The remains of 21 unidentified Marines were eventually recovered from that battlefield and buried in Hawaii in 1949, including one then named X-6.

“My mother thought that he had been hurt so bad that he didn’t want to come back,” Moeller said. “He was embarrassed to come back so she never, never thought that he had died actually.”

In 2018, after Gojmerac parents, brother and sisters had died, a knock on Moeller’s door by two Marines brought the closure her family had been looking for. The body known by the Marine Corps as X-6 for 75 years is her Uncle, Private First Class Nicholas Gojmerac.

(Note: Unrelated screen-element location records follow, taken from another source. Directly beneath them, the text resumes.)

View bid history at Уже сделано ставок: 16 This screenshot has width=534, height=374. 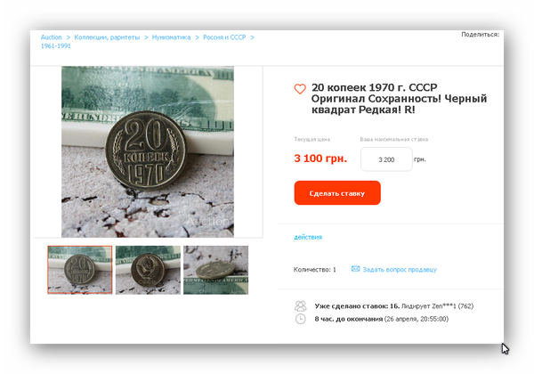pos(357,305)
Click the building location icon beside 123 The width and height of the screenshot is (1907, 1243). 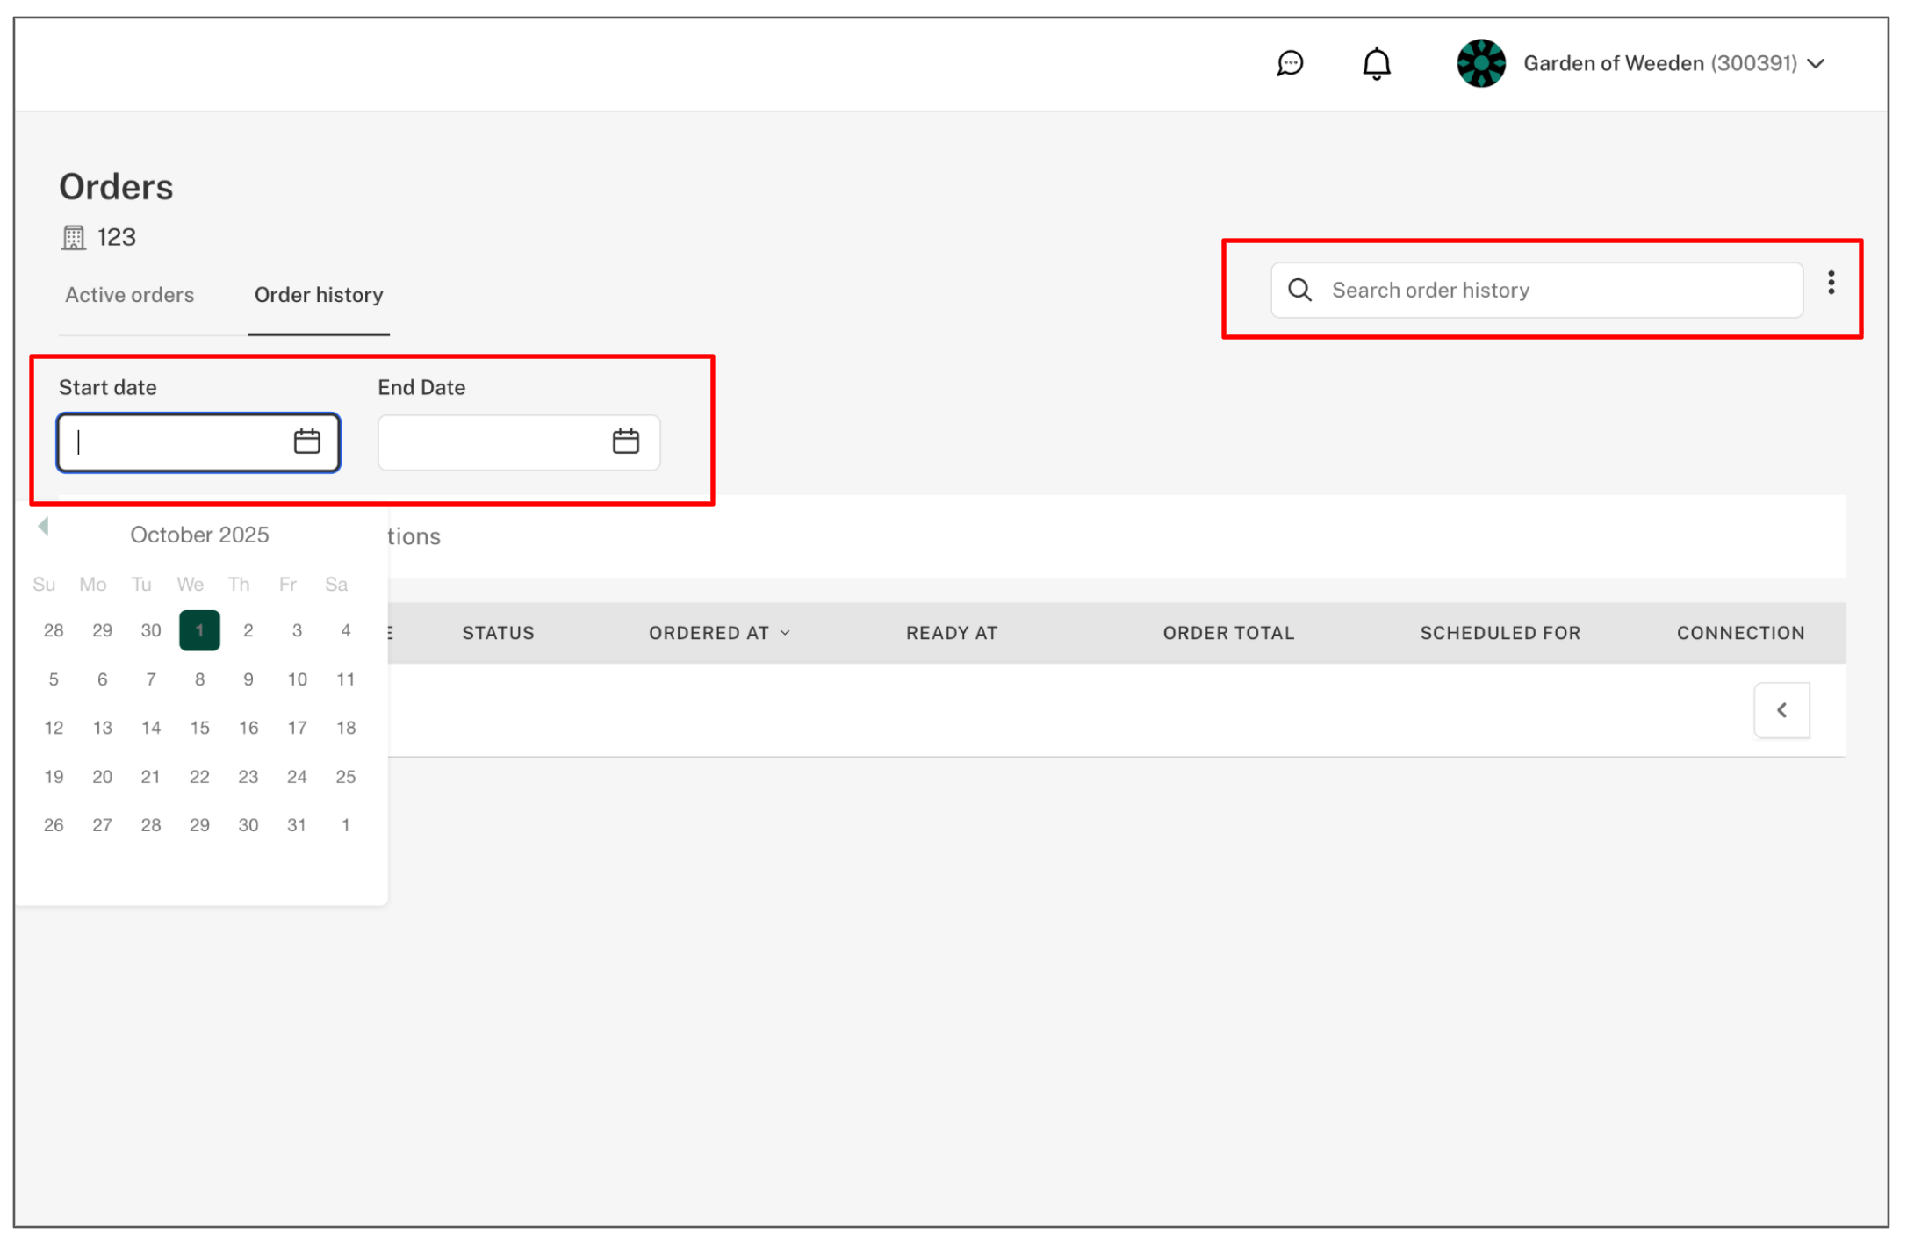click(74, 237)
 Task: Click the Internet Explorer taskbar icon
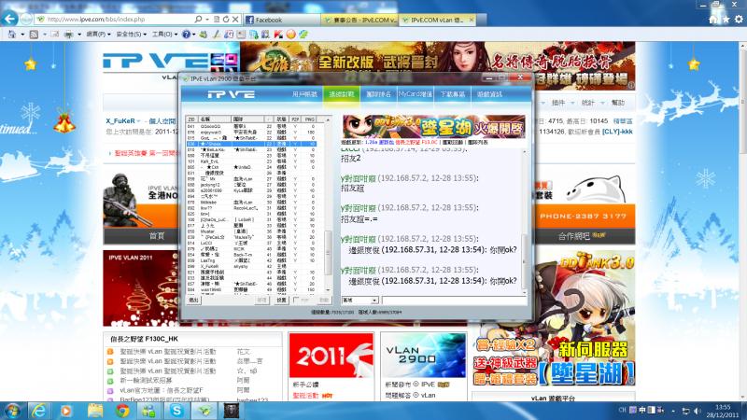coord(39,411)
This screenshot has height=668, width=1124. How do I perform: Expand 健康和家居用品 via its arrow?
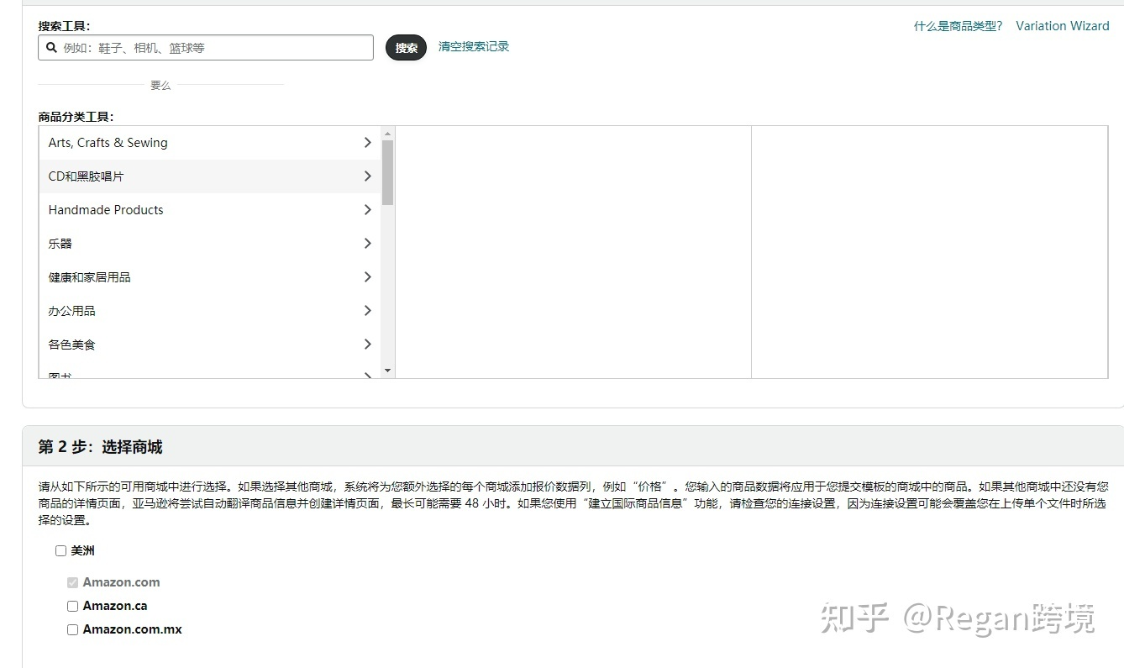367,276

It is the end of a long road that not only brings Moeller closure for her family, but also comfort and hope during what she calls a divisive time in our country.

“These Marines had taken care of bring back one of their own they always say that about the Marines but this really shows it,” Moeller said. “My feeling for my country was, it really helped my feeling because I was kind of depressed a lot of the time because of what’s going on now.”

The body of Private First Class Nicholas Gojmerac will return to Kansas City at the end of April.

Uncle Nicholas will be met at the airport by the surviving members of his family, including nieces and nephews and great nieces and nephews. His body taken to the Leavenworth National Cemetery for a proper burial with full military honors.